Properties and parameters for custom foundation models

You can set and adjust the parameters of your custom foundation model to define its behavior.

Model parameters

You must enter the following details when you register your custom foundation model:

Field Type Required or optional Description
model_id String Required Specify the ID of the custom foundation model.
location Object Required Specify the location of the custom foundation model. See Location properties.
tags String Optional Provide additional metadata about the model.
parameters Object Optional Specify the parameters of the model. See Global parameters for custom foundation models
functions String Specify the functions of a model. For example: image_chat, audio_chat embedding, or rerank. You must first verify the available functions in the model card.
If the functions field is not specified, the model defaults to text generation and text chat (if a chat template is available):
  • If the model does not include a chat template, the default task is text generation.
  • If the model includes a chat template, the default tasks are: text generation and text chat.

Location properties

You can use the following parameters to describe the location of your deployed custom foundation model:

Location Type Required or optional Description
pvc_name String Required Use this parameter to specify the Persistent Volume Claim (PVC) where your custom foundation model is stored.
sub_path String Optional Use this parameter to specify the subpath of the model within the PVC.

Global parameters for custom foundation models

Important:
  • Time series models do not take any parameters. Do not provide any global parameters when you are setting up or deploying a custom time series model.
  • Models that use a custom inference runtime image don't accept parameters at deployment creation stage. You must set these parameters either when you create the runtime definition, or during model registration.
  • You must set the value of your base model parameters within the range that is specified in the following table. If you don't do that, your deployment might fail and inferencing will not be possible. If the default values for your model parameters result in an error, modify the model's registry in the watsonxaiifm CR.

You can use the following global parameters for your custom foundation models:

Table 1. Global parameters for all custom foundation models
Parameter Type Range of values Default value Description
max_num_seqs Number max_num_seqs >= 1 16 Specifies the maximum number of sequences (requests) that are processed in parallel during inference. Higher values increase throughput but require more KV cache memory.
max_model_length Number max_model_length >= 20; max_model_length <= model_context_length x max_num_seqs <= available KV cache memory 2048 Specifies the maximum total number of tokens (input + output) per sequence. Must be within the model's context length and chosen based on the value of max_num_seqs. Both of these parameters affect KV cache memory usage.

These optional parameters apply only to models that have a chat API and use the vLLM runtime engine.

Table 2. Global parameters that apply only to models that have a chat API
Parameter Type Range of values Default value Description
tool_call_parser String Name of the tool parser that matches the model N/A Enables automatic selection from a list of tools that are provided by user at inference phase. You can find the list of available parsers in vLLM documentation
chat_template String Name of the template file N/A Overrides the standard chat template that is provided with the model. For more information, see Setting up storage and uploading the model.

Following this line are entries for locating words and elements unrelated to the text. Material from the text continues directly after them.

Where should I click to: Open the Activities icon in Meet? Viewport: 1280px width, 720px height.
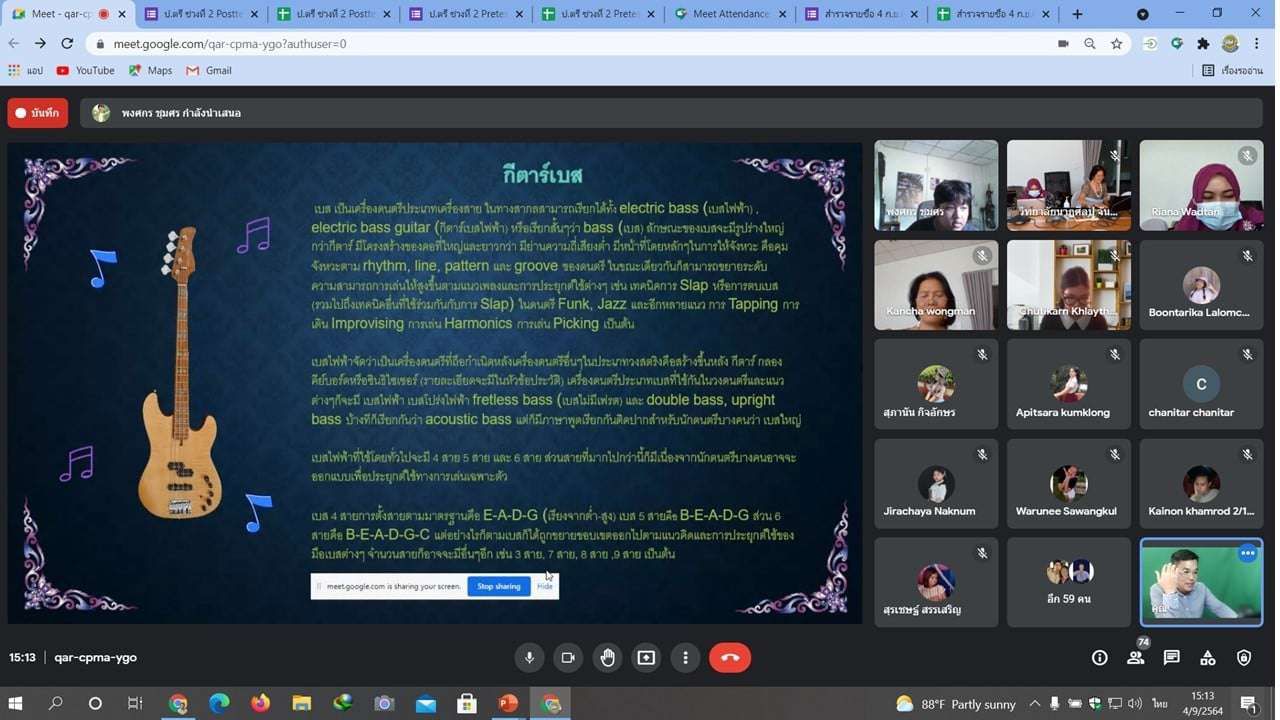(x=1207, y=657)
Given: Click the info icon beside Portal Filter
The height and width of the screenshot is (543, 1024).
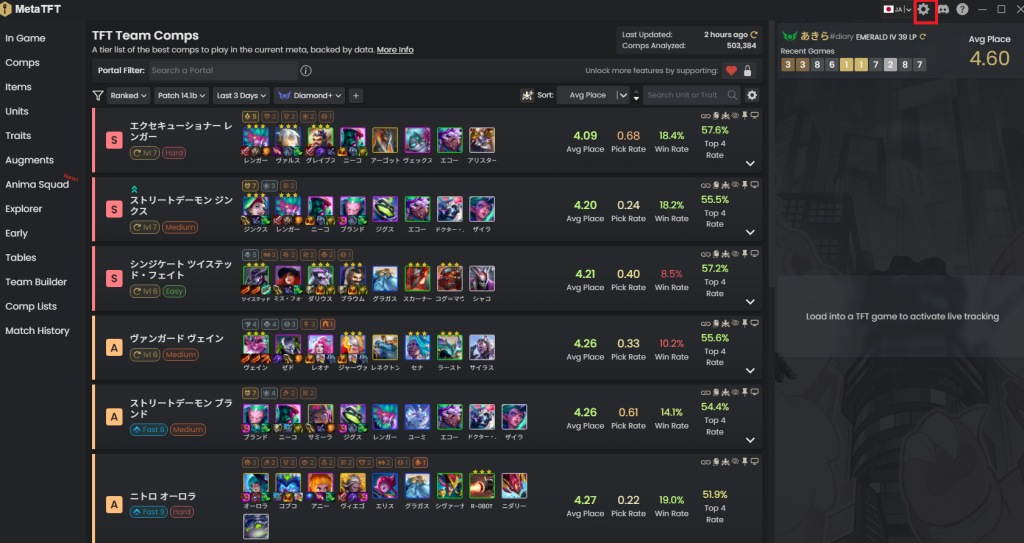Looking at the screenshot, I should (x=306, y=71).
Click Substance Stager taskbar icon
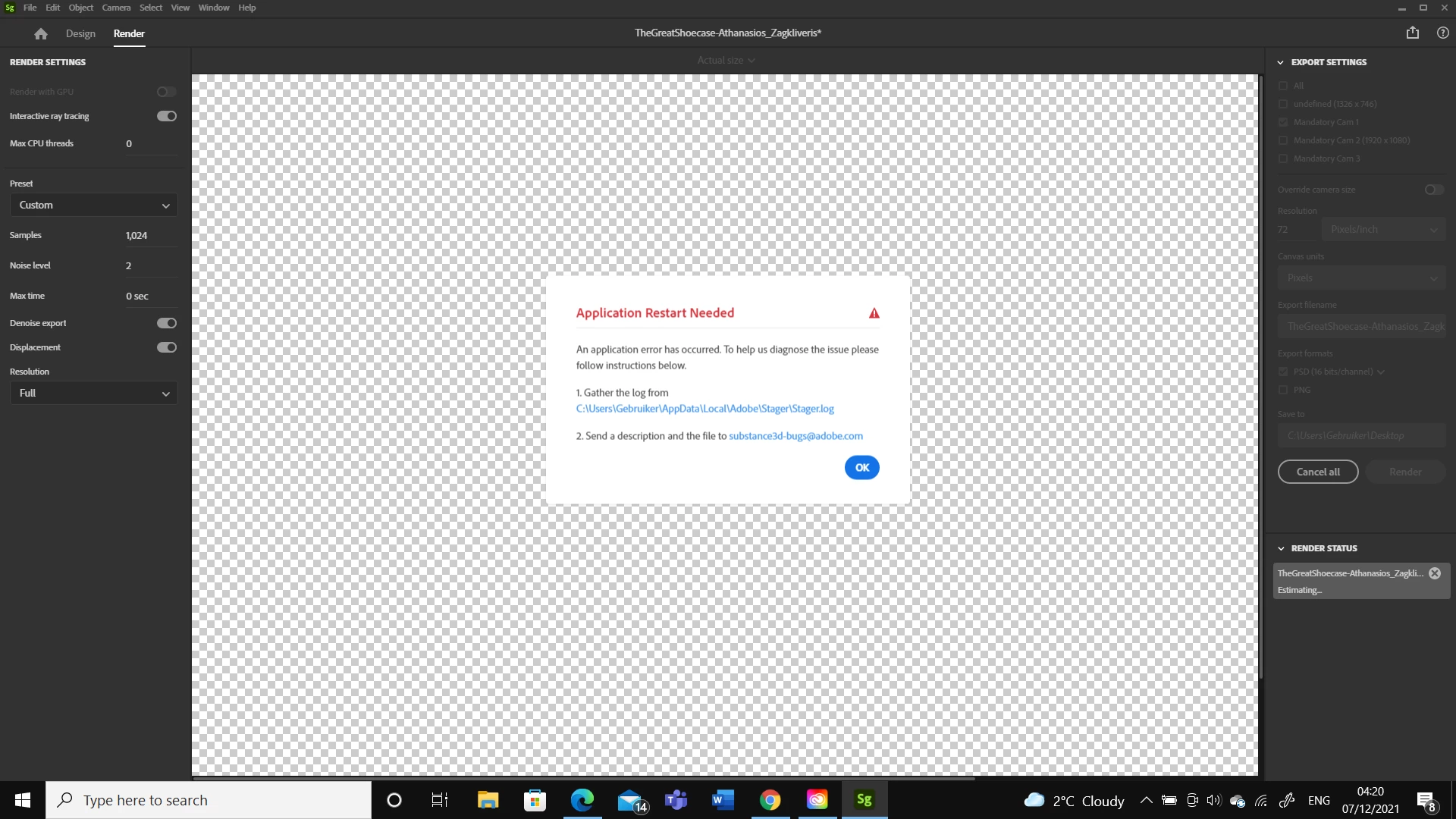The height and width of the screenshot is (819, 1456). point(864,800)
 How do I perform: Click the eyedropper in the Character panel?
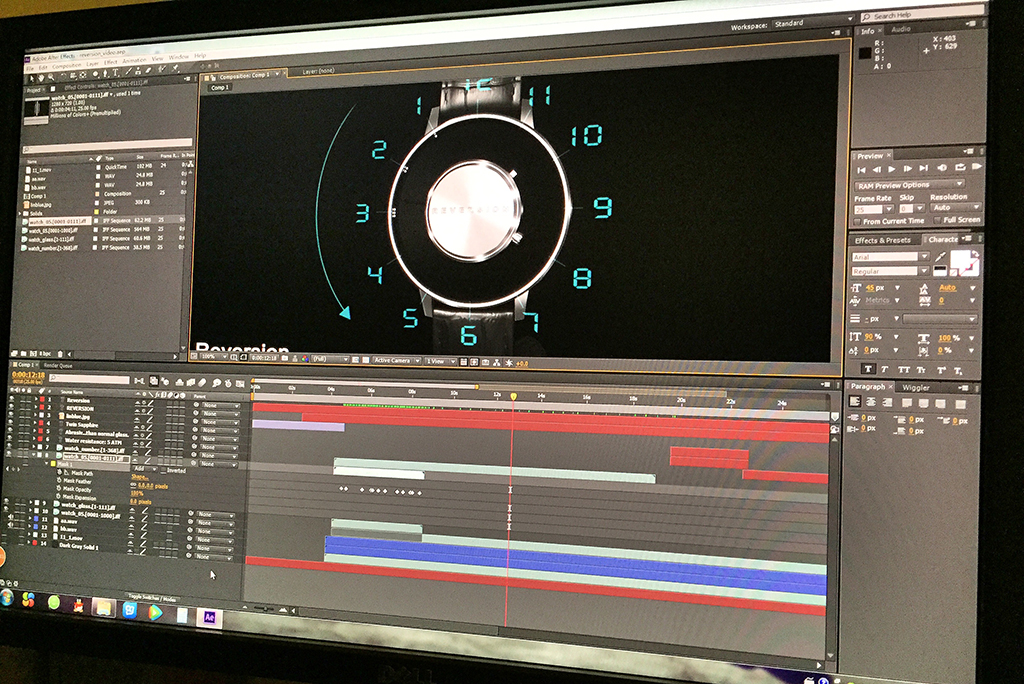(x=940, y=258)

From release 5.2.2, to ensure lower token consumption and increased inferencing speed in repeated inference scenarios, models that use the vLLM runtime engine have prefix caching set to true by default. If your use case is different or you're experiencing issues such as high cache usage and OOM (out of memory) errors, add the enable_prefix_caching parameter to your model parameters and set its value to false.

Properties for global parameters for custom foundation models

You can use the following properties for the global parameters for custom foundation models:

Table 3. Properties for global parameters for custom foundation models
Property Type Required or optional Description
name String Required Use this property to specify the name of the parameter.
default String, number, boolean Required Use this property to specify the default value of the parameter.
min Number Optional Use this property to specify the minimum value of the parameter. The min value must be less than or equal to the entered value.
max Number Optional Use this property to specify the maximum value of the parameter. The max value must be greater than or equal to the entered value.
options String, number Optional Use this property to specify a list of options to choose for the parameter. The type of options value must be the same as parameter value. The selected value must be from within the options list.
Important:
  • For models that use standard inference runtimes:
    • If you don't set default parameters during the model registration phase, the default parameters are set automatically at the deployment creation phase. You can then override them during an update.
    • If you set default model parameters at the model registration phase, you can then override them at the creation phase and during an update.
    • Time-series models do not take any parameters. Do not provide any parameters when you are deploying a custom time-series model. If you provide parameters when you deploy a custom time-series model, they will have no effect.
  • Models that use a custom inference runtime image ignore parameters that are set at deployment creation stage. You must set these parameters either when you create the runtime definition, or during model registration. Also, the list of accepted parameters might be different from the list of parameters that are used by models that use standard inference runtimes.